Near shore sailing is even more difficult, because it's rocks that sink most vessels. Buoys, marks, tides, currents and other vessels all add to the difficulty of moving a boat in close proximity to land.
It's all doable without much experience, but it doesn't start getting fun until you can relax and enjoy it and not worry yourself through a couple of bottles of Rolaids a week.
Good luck.


----------



## chrisncate (Jan 29, 2010)

OP, clearly you're hellbent, but ask yourself - you're going to get this one chance to piss away some money on a boat. Are you 100% sure you want to waste the opportunity by being rash about the whole thing? 

Would it be so horrible to actually take a year and learn some stuff? Sail small boats, get some water time without the big investment etc? Also ask yourself - are you even in the right mindset for what you think you want? You're all "hurry up! Right now! Go go go!". What, you're going to transition away from this as soon as you "get out there"? 

You won't, and I 1000% promise you this. It ain't the boat, or the dream, it's you. You can't escape you.

▶ [ENTRIES]:
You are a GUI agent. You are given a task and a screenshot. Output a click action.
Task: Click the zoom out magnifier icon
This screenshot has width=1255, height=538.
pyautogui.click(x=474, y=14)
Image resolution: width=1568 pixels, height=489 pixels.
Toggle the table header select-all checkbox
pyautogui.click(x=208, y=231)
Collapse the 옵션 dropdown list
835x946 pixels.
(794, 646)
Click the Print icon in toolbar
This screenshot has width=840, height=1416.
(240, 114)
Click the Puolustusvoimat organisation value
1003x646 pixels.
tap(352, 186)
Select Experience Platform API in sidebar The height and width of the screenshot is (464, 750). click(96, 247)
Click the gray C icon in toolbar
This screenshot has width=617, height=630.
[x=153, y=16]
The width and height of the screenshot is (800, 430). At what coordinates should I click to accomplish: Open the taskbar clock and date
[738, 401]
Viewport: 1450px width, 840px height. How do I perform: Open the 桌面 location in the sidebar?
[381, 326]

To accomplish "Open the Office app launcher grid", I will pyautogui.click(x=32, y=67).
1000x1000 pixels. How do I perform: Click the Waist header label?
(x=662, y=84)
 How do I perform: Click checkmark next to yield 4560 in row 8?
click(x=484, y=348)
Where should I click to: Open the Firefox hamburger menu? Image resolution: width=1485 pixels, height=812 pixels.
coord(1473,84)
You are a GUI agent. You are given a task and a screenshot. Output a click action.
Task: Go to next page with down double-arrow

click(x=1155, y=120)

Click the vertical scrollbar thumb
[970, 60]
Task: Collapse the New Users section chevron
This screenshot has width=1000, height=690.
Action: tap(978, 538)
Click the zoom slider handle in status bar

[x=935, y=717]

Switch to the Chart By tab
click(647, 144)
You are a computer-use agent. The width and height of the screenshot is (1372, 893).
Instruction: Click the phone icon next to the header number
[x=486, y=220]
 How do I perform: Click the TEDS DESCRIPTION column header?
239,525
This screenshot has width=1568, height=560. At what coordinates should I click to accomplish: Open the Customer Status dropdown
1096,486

▶ [GIVEN REQUEST 1]:
Decide whether each statement agrees with the sailing forum thread. Answer yes or no for each, and quote the words of the thread that settle it.
(a) Rocks are what sink most vessels.
(b) Near-shore sailing cannot be done without much experience.
(c) The post by chrisncate is dated Jan 29, 2010.
▶ [GIVEN REQUEST 2]: Type out the passage of the sailing forum thread starting with "It's all doable" and going on through "Rolaids a week.".

▶ [ANSWER 1]:
(a) Yes: "it's rocks that sink most vessels"
(b) No: "It's all doable without much experience"
(c) Yes: "chrisncate (Jan 29, 2010)"

▶ [ANSWER 2]:
It's all doable without much experience, but it doesn't start getting fun until you can relax and enjoy it and not worry yourself through a couple of bottles of Rolaids a week.